BT’s submissions on this issue ran as follows. The claim feature under consideration requires consideration of the technical features of a PSTM before one goes on to consider the remainder of the characteristics which the PSTM is described in the claim as having, such as the plurality of possible transitions and the priority values for the transitions which it covers. BT submits that the judge was in error in failing to appreciate that the requirement for a PSTM imported the requirement that it catered for all the available states in the system. They submit that although the expression “profile state transition matrix” was not a term of art, the expression “state transition diagram” was. Dr Adams’ unchallenged evidence was that a state transition diagram needed to represent all the possible transitions. The fact that the term “state transition diagram” was a term of art informed the meaning of “state transition matrix”, and carried across the requirement of the former term that it should cover all possible transitions.
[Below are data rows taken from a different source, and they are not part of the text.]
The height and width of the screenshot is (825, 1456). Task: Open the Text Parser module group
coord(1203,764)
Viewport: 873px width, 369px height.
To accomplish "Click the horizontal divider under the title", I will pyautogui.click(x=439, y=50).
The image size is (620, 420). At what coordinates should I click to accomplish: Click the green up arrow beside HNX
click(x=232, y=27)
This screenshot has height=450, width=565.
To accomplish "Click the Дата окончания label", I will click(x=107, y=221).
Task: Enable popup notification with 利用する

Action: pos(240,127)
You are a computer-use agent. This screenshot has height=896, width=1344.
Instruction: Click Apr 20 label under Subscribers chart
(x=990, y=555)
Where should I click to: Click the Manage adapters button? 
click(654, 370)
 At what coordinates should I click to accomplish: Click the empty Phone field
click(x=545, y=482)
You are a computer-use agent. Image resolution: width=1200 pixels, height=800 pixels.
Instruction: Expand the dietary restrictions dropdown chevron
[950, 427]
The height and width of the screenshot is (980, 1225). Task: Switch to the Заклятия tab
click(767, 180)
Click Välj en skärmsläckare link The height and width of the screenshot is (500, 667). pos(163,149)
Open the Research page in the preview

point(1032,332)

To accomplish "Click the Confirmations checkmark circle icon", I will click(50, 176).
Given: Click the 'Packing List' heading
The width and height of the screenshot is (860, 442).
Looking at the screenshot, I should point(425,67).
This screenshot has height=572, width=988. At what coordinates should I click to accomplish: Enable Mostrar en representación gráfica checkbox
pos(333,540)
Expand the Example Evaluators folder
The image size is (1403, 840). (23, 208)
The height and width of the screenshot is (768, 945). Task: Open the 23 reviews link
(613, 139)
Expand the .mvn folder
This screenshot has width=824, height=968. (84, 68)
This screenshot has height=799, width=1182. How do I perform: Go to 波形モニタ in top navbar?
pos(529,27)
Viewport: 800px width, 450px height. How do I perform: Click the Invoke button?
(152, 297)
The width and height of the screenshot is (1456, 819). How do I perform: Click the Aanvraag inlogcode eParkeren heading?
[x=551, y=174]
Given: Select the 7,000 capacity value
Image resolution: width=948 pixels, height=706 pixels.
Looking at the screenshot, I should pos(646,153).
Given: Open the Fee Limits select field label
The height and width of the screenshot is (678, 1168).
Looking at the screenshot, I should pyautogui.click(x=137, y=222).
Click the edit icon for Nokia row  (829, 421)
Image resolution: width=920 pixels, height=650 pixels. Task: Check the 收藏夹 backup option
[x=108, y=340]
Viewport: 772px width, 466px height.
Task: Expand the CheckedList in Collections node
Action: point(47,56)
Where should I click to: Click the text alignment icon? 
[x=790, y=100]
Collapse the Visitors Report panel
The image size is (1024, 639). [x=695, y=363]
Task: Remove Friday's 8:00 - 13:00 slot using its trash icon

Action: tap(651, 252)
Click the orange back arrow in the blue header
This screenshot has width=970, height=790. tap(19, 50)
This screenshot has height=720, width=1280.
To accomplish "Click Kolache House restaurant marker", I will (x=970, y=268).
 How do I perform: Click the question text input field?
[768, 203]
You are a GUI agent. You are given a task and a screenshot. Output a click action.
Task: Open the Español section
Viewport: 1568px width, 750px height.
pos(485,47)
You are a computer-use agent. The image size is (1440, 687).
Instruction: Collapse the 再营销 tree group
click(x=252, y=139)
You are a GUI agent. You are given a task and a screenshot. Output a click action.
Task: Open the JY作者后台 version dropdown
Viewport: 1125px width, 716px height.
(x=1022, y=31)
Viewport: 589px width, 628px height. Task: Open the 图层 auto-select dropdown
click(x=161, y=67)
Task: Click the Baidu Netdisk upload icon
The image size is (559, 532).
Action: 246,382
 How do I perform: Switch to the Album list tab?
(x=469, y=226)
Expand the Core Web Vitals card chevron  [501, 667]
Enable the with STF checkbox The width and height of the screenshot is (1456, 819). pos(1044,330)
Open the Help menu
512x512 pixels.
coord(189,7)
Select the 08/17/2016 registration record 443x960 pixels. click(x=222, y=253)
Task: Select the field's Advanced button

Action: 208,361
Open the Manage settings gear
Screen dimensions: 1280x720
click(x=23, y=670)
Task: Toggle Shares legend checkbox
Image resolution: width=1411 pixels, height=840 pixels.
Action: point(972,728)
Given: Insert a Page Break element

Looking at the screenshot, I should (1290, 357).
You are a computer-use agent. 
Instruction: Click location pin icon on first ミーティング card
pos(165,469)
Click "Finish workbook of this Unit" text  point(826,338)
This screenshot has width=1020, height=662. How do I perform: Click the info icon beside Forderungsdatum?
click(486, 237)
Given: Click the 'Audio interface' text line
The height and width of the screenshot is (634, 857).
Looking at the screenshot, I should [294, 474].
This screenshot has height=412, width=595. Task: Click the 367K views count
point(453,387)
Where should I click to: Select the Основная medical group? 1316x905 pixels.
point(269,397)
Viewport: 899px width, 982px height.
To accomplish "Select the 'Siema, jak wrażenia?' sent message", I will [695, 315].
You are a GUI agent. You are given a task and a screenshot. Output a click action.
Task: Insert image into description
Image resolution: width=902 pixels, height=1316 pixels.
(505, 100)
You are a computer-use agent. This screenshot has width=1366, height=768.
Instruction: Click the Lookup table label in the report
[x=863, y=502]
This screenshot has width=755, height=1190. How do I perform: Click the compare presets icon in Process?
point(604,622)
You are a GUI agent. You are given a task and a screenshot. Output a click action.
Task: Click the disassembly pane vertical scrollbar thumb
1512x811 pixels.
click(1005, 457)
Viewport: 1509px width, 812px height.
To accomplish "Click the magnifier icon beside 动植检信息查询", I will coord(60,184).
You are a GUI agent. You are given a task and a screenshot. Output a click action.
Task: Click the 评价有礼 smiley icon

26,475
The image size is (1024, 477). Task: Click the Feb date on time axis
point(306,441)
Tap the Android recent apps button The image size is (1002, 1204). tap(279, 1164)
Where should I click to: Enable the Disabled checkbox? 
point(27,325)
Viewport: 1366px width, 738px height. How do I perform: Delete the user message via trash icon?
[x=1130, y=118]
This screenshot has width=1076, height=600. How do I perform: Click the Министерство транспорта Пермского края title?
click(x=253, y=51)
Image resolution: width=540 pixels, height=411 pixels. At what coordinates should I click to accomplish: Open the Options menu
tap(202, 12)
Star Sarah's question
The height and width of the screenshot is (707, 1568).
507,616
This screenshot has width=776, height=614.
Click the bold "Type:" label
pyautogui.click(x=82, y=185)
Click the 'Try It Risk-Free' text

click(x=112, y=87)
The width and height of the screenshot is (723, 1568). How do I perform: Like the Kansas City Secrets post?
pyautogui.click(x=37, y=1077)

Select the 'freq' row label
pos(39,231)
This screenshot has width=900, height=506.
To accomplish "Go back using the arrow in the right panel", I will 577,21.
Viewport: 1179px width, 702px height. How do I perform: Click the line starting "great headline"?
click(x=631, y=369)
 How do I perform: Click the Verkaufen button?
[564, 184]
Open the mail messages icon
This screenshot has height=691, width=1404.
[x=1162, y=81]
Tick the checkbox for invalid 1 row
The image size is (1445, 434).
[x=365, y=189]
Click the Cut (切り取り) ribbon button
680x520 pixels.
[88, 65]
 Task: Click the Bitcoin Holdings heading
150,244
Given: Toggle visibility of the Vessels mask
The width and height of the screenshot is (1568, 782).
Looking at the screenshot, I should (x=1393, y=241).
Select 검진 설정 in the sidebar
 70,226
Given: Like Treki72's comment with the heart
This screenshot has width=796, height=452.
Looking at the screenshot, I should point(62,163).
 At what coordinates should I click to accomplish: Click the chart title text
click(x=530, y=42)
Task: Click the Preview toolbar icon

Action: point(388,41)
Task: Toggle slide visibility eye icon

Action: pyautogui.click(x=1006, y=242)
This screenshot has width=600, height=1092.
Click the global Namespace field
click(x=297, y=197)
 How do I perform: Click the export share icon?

ASSIA submitted that, as the expression “profile state transition matrix” was not a term of art, the only question was how the skilled person would understand the term was being used in the patent, and the evidence of what the experts thought it meant out of that context was not to the point. The judge had been right to treat it as a pure question of construction. The language which followed the words “profile state transition matrix indicating:” and in particular “a plurality ofpossible transitions” made it clear that PSTM was not being used in a sense which required it to cover every possible transition, but only a plurality, i.e. more than one.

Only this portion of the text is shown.